Per Medvedkin la voce di Mosca non è più quella compatta dei suoi primi film più ideologici come Cirk (Il circo, 1928), ma si scompone nei vari protagonisti, ognuno portatore di una diversa visione della realtà (sempre e comunque ortodossa): dal rigore ideologico di Alëša, allo spirito artistico e sognatore di Fedja, passando per la figura della nonna del protagonista, sua compagna di avventure nella capitale, che offre uno sguardo ironico sull’incontro tra passato e futuro, tra campagna e città.

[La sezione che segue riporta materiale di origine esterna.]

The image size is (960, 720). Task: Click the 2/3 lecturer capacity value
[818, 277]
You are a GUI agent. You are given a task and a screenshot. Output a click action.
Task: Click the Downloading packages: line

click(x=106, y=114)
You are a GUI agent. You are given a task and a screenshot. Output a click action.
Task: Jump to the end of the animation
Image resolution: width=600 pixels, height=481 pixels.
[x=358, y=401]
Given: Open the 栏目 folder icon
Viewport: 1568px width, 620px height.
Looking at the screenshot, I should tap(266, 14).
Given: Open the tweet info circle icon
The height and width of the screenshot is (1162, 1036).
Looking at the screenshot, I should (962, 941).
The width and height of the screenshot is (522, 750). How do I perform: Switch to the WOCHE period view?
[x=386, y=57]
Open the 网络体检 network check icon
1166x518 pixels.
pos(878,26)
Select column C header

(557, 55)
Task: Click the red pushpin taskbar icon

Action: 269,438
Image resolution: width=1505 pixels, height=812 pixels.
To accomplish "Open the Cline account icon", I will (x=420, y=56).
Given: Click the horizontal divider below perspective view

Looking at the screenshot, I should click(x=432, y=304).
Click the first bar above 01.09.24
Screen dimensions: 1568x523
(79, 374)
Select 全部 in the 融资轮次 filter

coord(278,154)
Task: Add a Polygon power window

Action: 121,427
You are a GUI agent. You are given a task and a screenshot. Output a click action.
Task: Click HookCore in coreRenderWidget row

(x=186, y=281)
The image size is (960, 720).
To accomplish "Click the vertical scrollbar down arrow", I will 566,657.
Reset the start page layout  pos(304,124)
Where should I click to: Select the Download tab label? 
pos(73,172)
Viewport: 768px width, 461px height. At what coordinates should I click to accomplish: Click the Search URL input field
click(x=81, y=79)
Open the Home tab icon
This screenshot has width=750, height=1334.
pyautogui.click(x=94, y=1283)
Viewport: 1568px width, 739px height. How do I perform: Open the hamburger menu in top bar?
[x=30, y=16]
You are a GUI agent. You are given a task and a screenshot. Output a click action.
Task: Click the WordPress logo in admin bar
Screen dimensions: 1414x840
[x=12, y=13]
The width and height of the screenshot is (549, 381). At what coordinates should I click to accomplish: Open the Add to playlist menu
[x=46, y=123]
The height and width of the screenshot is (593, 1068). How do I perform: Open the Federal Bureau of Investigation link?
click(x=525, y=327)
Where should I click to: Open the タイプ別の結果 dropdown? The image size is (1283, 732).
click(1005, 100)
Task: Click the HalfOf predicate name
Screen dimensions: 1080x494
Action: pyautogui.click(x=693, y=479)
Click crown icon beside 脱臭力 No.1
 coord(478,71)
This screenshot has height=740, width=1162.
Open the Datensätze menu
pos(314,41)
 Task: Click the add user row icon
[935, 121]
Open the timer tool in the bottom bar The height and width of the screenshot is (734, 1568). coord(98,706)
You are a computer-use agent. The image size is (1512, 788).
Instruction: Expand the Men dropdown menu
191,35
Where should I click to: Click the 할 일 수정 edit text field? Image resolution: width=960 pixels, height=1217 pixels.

Questa polifonia si manifesta anche attraverso i sentimenti e le loro esternazioni. I giovani ridono, piangono, si entusiasmano e sognano. La nuova Mosca forse è nuova non tanto perché moderna, ideologicamente “corretta” e futuristica, ma perché nel suo futuro intravede il frammentarsi della sua voce e il fluire della vita in forme spontanee. La voce viva della capitale acquisisce alla fine del film un valore a-ideologico. Un tratto troppo innovativo per le maglie del regime staliniano, ma vicino a un “socialismo cinematografico dal volto umano” proprio dell’epoca post-staliniana.
Sono le tematiche e l’estetica plasmati da un approccio ideologico alla realtà e all’arte che rendono questo film un fenomeno chiave per comprendere la dimensione intima della vita sovietica, divisa tra il pubblico e il privato, tra i compiti del singolo come parte della società e le relazioni interpersonali, a tratti autonome da tali dinamiche ideologiche. La pellicola si pone come punto di partenza per comprendere meglio la doppia vita sovietica: da qua si può approfondire il filone ideologico oppure spostarsi verso film in cui ideologia e componente umana convivono come ad esempio in Vesna na zarečnoj ulice (Primavera in via zarečnaja, 1956) di Feliks Mironer fino a sfociare nella spontaneità delle pellicole del disgelo. Qualunque direzione si prenda, a emergere è il cinema che può fornire spunti interessanti riguardo le dinamiche di rappresentazione del reale e sugli scorci di esso che vengono proposti al pubblico. In quest’ottica la visione di film di stampo ideologico acquisisce valore aggiunto in quanto risultato di un ritaglio, di una rielaborazione della realtà, spingendo lo spettatore a riconoscere meccanismi simili nella propria contemporaneità, sia nel mondo cinematografico, che in generale nei fenomeni culturali dell’era post-sovietica.
Uno scorcio di Ulica Gor’kogo (oggi Tverskaja Ulica), ampliata nel 1935, collega la piazza Rossa a piazza Majakovskij, foto.